*** Opening Entries provided ***

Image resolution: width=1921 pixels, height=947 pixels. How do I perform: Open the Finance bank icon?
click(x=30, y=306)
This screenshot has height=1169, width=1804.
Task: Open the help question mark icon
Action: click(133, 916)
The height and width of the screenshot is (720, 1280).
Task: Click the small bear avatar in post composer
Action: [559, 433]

*** Closing Entries provided ***

Task requirements: An exact copy of every record is required.

Output for this exercise:
Image resolution: width=1921 pixels, height=947 pixels. How do I perform: Open the Finance bank icon?
click(x=30, y=306)
This screenshot has height=1169, width=1804.
Task: Open the help question mark icon
Action: click(133, 916)
The height and width of the screenshot is (720, 1280).
Task: Click the small bear avatar in post composer
Action: [559, 433]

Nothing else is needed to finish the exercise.